Court name
High Court Main Division
Case name
Kamuhanga NO v The Master of the High Court of Namibia and Others
Media neutral citation
[2013] NAHCMD 144
Judge
Parker AJ













REPORTABLE



REPUBLIC OF NAMIBIA



HIGH COURT OF NAMIBIA
MAIN DIVISION, WINDHOEK








JUDGMENT








Case no: A 381/2010








In the matter between:








SELMA KAMUHANGA N.O.
........................................................................APPLICANT








and








THE MASTER OF THE HIGH
COURT OF NAMIBIA ..................FIRST
RESPONDENT



BENGO INVESTMENT CC
......................................................SECOND
RESPONDENT



EMMERENTIA COETZEE
...........................................................THIRD
RESPONDENT



ALEXANDER KAMUHANGA
..................................................FOURTH
RESPONDENT



EMMERENTIA KAMUHANGA
.....................................................FIFTH
RESPONDENT








Neutral citation:
Kamuhanga v The Master of the High Court of Namibia (A
381/2010) [2013] NAHCMD 144 (30 May 2013)








Coram: PARKER AJ



Heard: 3 April
2013



Delivered: 30
May 2013








Flynote:
Administrative law – Judicial review – Judicial
review of decision of an administrative official (the first
respondent) – Conduct of the rest of the respondents is not
subject to judicial sought to be reviewed in the present proceeding –
Grounds of review are those set out in Article 18 of the Namibian
Constitution which encompass common law grounds – Applicant
failed to discharge the onus cast on her to satisfy the court that
good grounds exist to review the decision of the first respondent –
Consequently, application dismissed with costs.



Summary:
Administrative law – Judicial
review of decision of the first respondent being an administrative
official within the meaning of Article 18 of the Namibian
Constitution – Act sought to be reviewed is the exercise of
discretion by the first respondent in terms of the Administration of
Estates Act 66 of 1965 – Grounds for judicial review of acts of
administrative bodies and administrative officials are those set out
in Article 18 of the Namibian Constitution and they encompass common
law grounds –
In
casu
the conduct of the
rest of the respondents is not sought to be reviewed – Court
concluded that the applicant has failed to satisfy the court that
good grounds exist to review the decision of the first respondent
which is exercise of discretion under the Administration of Estates
Act 66 of 1965 – Accordingly, the court dismissed the
application.










ORDER










The application is
dismissed with costs; and the costs include costs of one instructing
counsel and one instructed counsel.










JUDGMENT










PARKER AJ:








[1] In this application brought on
notice of motion under Case No. A 381/2010 the applicant applies for
an order in the following terms:








1.
Review, correct and/or set aside the decision by the first respondent
as set out in her letter dated 15 November 2010, annexed hereto
marked “SK1”.








2.
Directing the first respondent to have farm Usagei Gobabis District
sold on public tender or auction to the highest bidder.








3.
Directing that first respondent and such other respondents as may
oppose the relief herein pay the costs of this application jointly
and severally, the one paying the other(s) to be absolved.



4.
Granting such further and/or alternative relief.’








The applicant is
represented in the instant proceeding by Mr Phatela.

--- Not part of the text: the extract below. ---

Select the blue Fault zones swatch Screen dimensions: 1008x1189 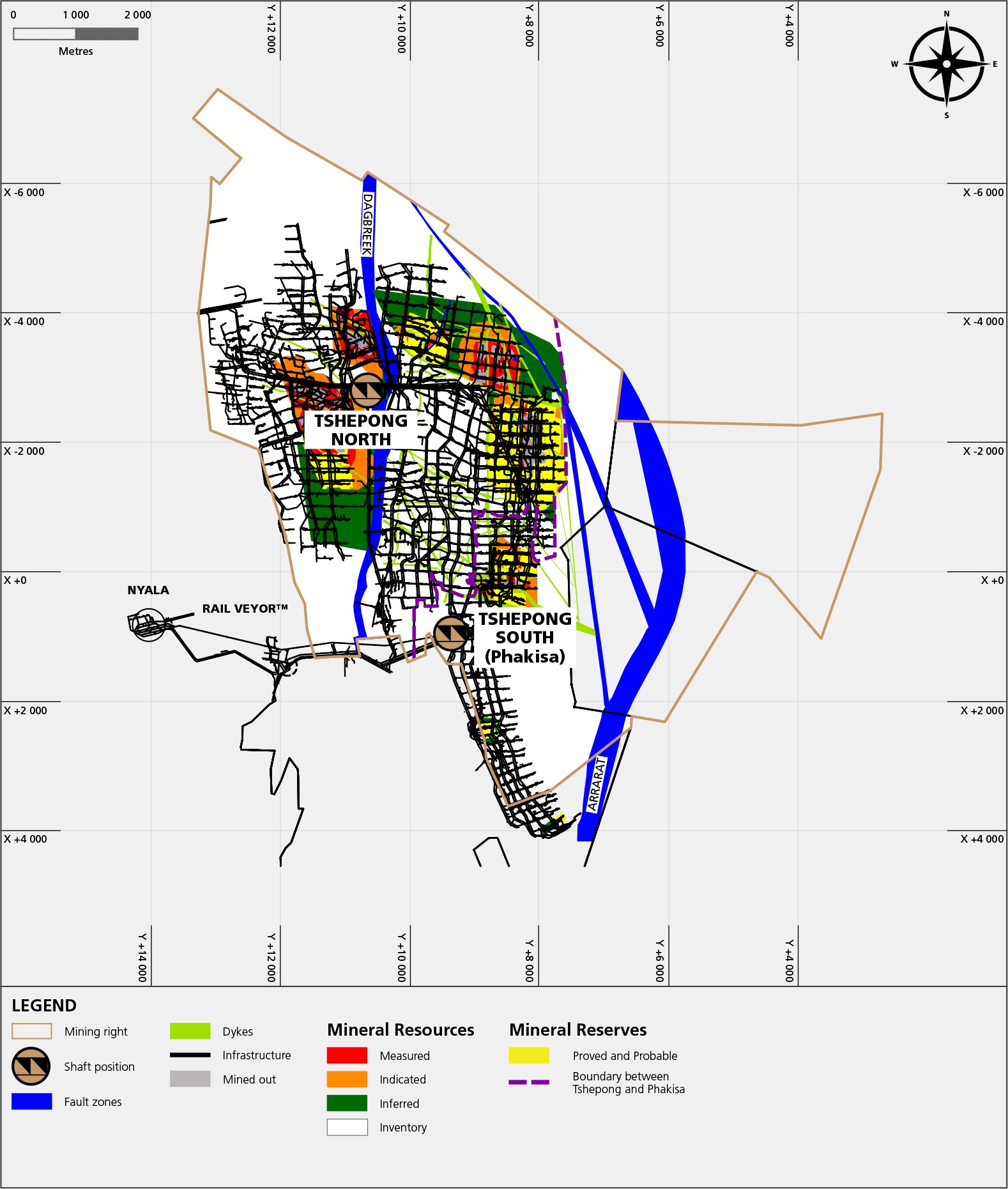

[2] The notice of motion was filed
with the court on 15 December 2010. In accordance with rule 6(1) of
the rules of court the applicant indicates in the notice of motion
that the affidavits of the applicant, Hermanus van Aardt Dreyer,
Tjakazenga Kamuhanga Kamuhanga and Nangosora Ashley Tjipitua ‘annexed
hereto will be used in support of this application’. A founding
affidavit of the applicant (settled on 14 December 2010) enclosing
certain papers were filed of record, and is accompanied by a
confirmatory affidavit of Nangosora Ashley Tjipitua (which was also
settled on 14 December 2010) and a confirmatory affidavit of
Tjakazenga Kamuhanga Kamuhanga (also settled on 14 December 2010).
There is no affidavit of Hermanus van Aardt.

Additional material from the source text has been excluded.